§ TEXT FOR ANALYSIS
In this age of “political correctness” I am really going out on a limb with a subject such as this. However, since I am more than 1/8 Native American (sorry Elizabeth Warren), that should give me some right to discuss the subject of “Indian Giver”. Here is the definition I found on Wikipedia.
“Indian giver” is an American expression, used to describe a person who gives a “gift” and later wants it back, or who expects something of equivalent worth in return for the item.  It is based on cultural misunderstandings that took place between early European explorers (like Lewis and Clark) and the Indigenous people with whom they traded. Often the Europeans would view an exchange of items as gifting, believing they owed nothing in return to the Natives who were generous with them, while the Indigenous people saw the exchange as a form of trade or equal exchange, so had differing expectations of their guests. 
The phrase is still in colloquial use to describe a negative act or shady business dealings.
The phrase originated, according to researcher David Wilton, in a cultural misunderstanding that arose when Europeans first encountered Native Americans on arriving in North America in the 15th century. Europeans thought they were receiving gifts from Native Americans, while the Native Americans believed they were engaged in what was known to Europeans as bartering; this resulted in the Native Americans finding European behavior ungenerous and insulting.

§ SUPPLIED INFORMATION

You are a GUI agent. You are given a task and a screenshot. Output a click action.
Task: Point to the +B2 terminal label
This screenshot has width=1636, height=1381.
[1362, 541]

§ TASKS TO COMPLETE
[a] Reproduce word for word the part of the text on the expression "Indian giver" that starts at "The phrase originated, according" and ends at "ungenerous and insulting.".
[b] Write the next part of the text on the expression "Indian giver," continuing from its final sentence.

§ RESULTS FOR THE EXERCISE
[a]
The phrase originated, according to researcher David Wilton, in a cultural misunderstanding that arose when Europeans first encountered Native Americans on arriving in North America in the 15th century. Europeans thought they were receiving gifts from Native Americans, while the Native Americans believed they were engaged in what was known to Europeans as bartering; this resulted in the Native Americans finding European behavior ungenerous and insulting.

[b]
Interested in reading about my experience with an “Indian giver”. If so, tune in next week when I share Part 2 on this topic. In the meantime, please don’t judge me too harshly until you hear (as Paul Harvey would say) the rest of the story.
In closing for now, I wish you each a beautiful week and ask that you appreciate and love those you hold dear. Next Saturday we will be attending a Celebration of Life service for my wonderful, kind, and very generous long-time friend of 44 years, Coleen Fiebiger. She was diagnosed with that dreaded pancreatic cancer just a few months ago. Knowing she is with Jesus is sustaining Jerry and me during this rough patch. Cofie (as we often called her) was anything but an Indian giver. She did much of the decorating in our home, often shopping with me and for me to make this a cozier, welcoming habitat. Also, today is Veteran’s Day so a shout out of thanks to my husband and all the other brave men and women who have served our nation as they put their lives on the line. God bless you each and every one! With a very serious heart, I hope to remain your friend!